» Extracted entries:
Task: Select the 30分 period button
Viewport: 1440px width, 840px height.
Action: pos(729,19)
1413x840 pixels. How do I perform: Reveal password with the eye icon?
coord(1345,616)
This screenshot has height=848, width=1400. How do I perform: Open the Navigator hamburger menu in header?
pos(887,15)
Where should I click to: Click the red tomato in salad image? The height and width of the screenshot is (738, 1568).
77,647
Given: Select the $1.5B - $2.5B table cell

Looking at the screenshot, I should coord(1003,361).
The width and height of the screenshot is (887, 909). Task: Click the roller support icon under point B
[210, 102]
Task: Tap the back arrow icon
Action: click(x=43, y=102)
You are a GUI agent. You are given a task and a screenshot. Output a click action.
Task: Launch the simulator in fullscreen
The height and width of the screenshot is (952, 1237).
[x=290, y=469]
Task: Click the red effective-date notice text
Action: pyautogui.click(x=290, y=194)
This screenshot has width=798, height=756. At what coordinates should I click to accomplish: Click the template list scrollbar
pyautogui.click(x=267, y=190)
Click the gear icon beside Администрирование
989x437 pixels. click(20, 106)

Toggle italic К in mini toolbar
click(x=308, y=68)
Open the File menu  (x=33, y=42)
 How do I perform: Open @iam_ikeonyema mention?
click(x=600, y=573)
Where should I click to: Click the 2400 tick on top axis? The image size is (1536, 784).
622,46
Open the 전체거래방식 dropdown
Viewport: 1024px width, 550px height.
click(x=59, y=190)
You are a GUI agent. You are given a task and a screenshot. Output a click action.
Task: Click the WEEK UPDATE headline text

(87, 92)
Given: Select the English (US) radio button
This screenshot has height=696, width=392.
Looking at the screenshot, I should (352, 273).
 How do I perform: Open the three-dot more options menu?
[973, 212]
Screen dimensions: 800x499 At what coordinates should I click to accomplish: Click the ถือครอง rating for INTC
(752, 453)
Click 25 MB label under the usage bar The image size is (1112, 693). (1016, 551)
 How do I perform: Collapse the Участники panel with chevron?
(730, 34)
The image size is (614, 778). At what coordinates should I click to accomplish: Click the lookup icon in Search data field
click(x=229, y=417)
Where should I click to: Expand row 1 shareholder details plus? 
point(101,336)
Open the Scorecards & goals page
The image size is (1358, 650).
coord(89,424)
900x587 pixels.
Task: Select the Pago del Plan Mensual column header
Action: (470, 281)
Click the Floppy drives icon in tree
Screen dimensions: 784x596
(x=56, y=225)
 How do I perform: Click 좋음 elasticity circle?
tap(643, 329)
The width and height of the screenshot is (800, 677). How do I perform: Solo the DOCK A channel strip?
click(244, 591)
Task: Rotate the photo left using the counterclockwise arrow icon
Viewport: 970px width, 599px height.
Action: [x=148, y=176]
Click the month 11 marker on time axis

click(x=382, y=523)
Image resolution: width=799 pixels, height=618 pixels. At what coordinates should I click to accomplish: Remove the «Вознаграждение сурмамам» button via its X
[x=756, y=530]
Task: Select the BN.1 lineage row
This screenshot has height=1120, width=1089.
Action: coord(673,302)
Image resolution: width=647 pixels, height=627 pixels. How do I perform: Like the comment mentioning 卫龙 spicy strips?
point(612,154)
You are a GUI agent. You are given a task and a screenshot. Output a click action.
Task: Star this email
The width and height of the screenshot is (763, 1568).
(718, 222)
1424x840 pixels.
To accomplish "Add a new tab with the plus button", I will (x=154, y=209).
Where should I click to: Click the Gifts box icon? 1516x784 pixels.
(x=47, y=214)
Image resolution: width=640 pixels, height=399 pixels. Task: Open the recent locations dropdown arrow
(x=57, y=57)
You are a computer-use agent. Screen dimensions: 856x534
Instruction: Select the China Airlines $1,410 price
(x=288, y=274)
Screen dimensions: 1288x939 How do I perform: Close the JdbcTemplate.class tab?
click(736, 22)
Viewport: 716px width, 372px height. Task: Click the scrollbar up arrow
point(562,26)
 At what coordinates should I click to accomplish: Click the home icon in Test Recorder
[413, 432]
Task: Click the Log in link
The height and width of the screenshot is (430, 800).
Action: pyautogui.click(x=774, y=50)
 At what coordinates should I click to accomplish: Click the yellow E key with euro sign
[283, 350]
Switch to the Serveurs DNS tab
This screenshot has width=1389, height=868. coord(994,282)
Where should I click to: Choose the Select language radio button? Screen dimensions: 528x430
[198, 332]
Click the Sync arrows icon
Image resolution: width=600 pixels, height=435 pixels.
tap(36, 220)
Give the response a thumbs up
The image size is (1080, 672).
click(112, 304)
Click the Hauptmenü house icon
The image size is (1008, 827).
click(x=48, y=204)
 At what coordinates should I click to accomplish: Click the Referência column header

» To do:
Output all entries exactly as given above.

» Task result:
Task: Select the 30分 period button
Viewport: 1440px width, 840px height.
Action: pos(729,19)
1413x840 pixels. How do I perform: Reveal password with the eye icon?
coord(1345,616)
This screenshot has height=848, width=1400. How do I perform: Open the Navigator hamburger menu in header?
pos(887,15)
Where should I click to: Click the red tomato in salad image? The height and width of the screenshot is (738, 1568).
77,647
Given: Select the $1.5B - $2.5B table cell

Looking at the screenshot, I should coord(1003,361).
The width and height of the screenshot is (887, 909). Task: Click the roller support icon under point B
[210, 102]
Task: Tap the back arrow icon
Action: click(x=43, y=102)
You are a GUI agent. You are given a task and a screenshot. Output a click action.
Task: Launch the simulator in fullscreen
The height and width of the screenshot is (952, 1237).
[x=290, y=469]
Task: Click the red effective-date notice text
Action: pyautogui.click(x=290, y=194)
This screenshot has width=798, height=756. At what coordinates should I click to accomplish: Click the template list scrollbar
pyautogui.click(x=267, y=190)
Click the gear icon beside Администрирование
989x437 pixels. click(20, 106)

Toggle italic К in mini toolbar
click(x=308, y=68)
Open the File menu  (x=33, y=42)
 How do I perform: Open @iam_ikeonyema mention?
click(x=600, y=573)
Where should I click to: Click the 2400 tick on top axis? The image size is (1536, 784).
622,46
Open the 전체거래방식 dropdown
Viewport: 1024px width, 550px height.
click(x=59, y=190)
You are a GUI agent. You are given a task and a screenshot. Output a click action.
Task: Click the WEEK UPDATE headline text

(87, 92)
Given: Select the English (US) radio button
This screenshot has height=696, width=392.
Looking at the screenshot, I should (352, 273).
 How do I perform: Open the three-dot more options menu?
[973, 212]
Screen dimensions: 800x499 At what coordinates should I click to accomplish: Click the ถือครอง rating for INTC
(752, 453)
Click 25 MB label under the usage bar The image size is (1112, 693). (1016, 551)
 How do I perform: Collapse the Участники panel with chevron?
(730, 34)
The image size is (614, 778). At what coordinates should I click to accomplish: Click the lookup icon in Search data field
click(x=229, y=417)
Where should I click to: Expand row 1 shareholder details plus? 
point(101,336)
Open the Scorecards & goals page
The image size is (1358, 650).
coord(89,424)
900x587 pixels.
Task: Select the Pago del Plan Mensual column header
Action: (470, 281)
Click the Floppy drives icon in tree
Screen dimensions: 784x596
(x=56, y=225)
 How do I perform: Click 좋음 elasticity circle?
tap(643, 329)
The width and height of the screenshot is (800, 677). How do I perform: Solo the DOCK A channel strip?
click(244, 591)
Task: Rotate the photo left using the counterclockwise arrow icon
Viewport: 970px width, 599px height.
Action: [x=148, y=176]
Click the month 11 marker on time axis

click(x=382, y=523)
Image resolution: width=799 pixels, height=618 pixels. At what coordinates should I click to accomplish: Remove the «Вознаграждение сурмамам» button via its X
[x=756, y=530]
Task: Select the BN.1 lineage row
This screenshot has height=1120, width=1089.
Action: coord(673,302)
Image resolution: width=647 pixels, height=627 pixels. How do I perform: Like the comment mentioning 卫龙 spicy strips?
point(612,154)
You are a GUI agent. You are given a task and a screenshot. Output a click action.
Task: Star this email
The width and height of the screenshot is (763, 1568).
(718, 222)
1424x840 pixels.
To accomplish "Add a new tab with the plus button", I will (x=154, y=209).
Where should I click to: Click the Gifts box icon? 1516x784 pixels.
(x=47, y=214)
Image resolution: width=640 pixels, height=399 pixels. Task: Open the recent locations dropdown arrow
(x=57, y=57)
You are a computer-use agent. Screen dimensions: 856x534
Instruction: Select the China Airlines $1,410 price
(x=288, y=274)
Screen dimensions: 1288x939 How do I perform: Close the JdbcTemplate.class tab?
click(736, 22)
Viewport: 716px width, 372px height. Task: Click the scrollbar up arrow
point(562,26)
 At what coordinates should I click to accomplish: Click the home icon in Test Recorder
[413, 432]
Task: Click the Log in link
The height and width of the screenshot is (430, 800).
Action: pyautogui.click(x=774, y=50)
 At what coordinates should I click to accomplish: Click the yellow E key with euro sign
[283, 350]
Switch to the Serveurs DNS tab
This screenshot has width=1389, height=868. coord(994,282)
Where should I click to: Choose the Select language radio button? Screen dimensions: 528x430
[198, 332]
Click the Sync arrows icon
Image resolution: width=600 pixels, height=435 pixels.
tap(36, 220)
Give the response a thumbs up
The image size is (1080, 672).
click(112, 304)
Click the Hauptmenü house icon
The image size is (1008, 827).
click(x=48, y=204)
 At what coordinates should I click to accomplish: Click the Referência column header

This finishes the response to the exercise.